● Short task
Collect each line of the entries below that contains the word "height", and copy every one of those lines in full.

● Provided material
++++++++++++++++++++

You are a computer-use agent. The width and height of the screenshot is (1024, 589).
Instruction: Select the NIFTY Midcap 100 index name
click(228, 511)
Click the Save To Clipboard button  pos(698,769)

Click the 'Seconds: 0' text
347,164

++++++++++++++++++++

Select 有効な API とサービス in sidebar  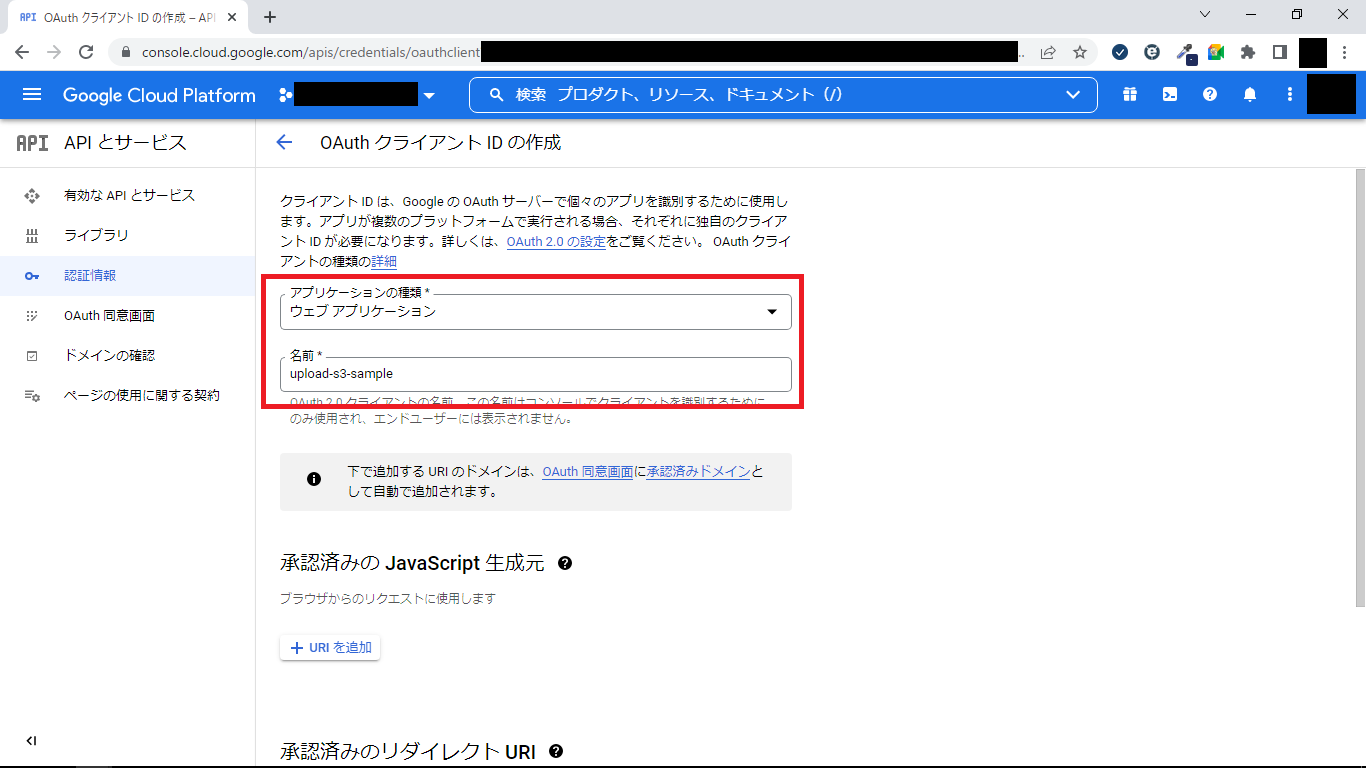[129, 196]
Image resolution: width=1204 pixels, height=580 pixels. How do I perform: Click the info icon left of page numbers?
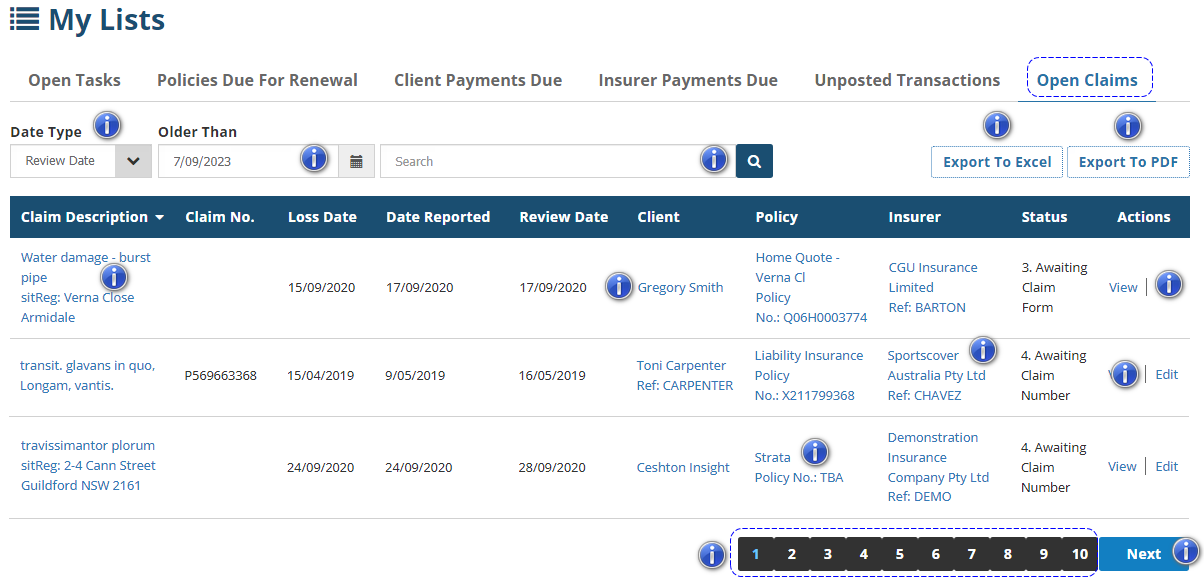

++++++++++++++++++++

● Full output
You are a computer-use agent. The width and height of the screenshot is (1024, 589).
Image resolution: width=1204 pixels, height=580 pixels. How do I perform: Click the info icon left of page numbers?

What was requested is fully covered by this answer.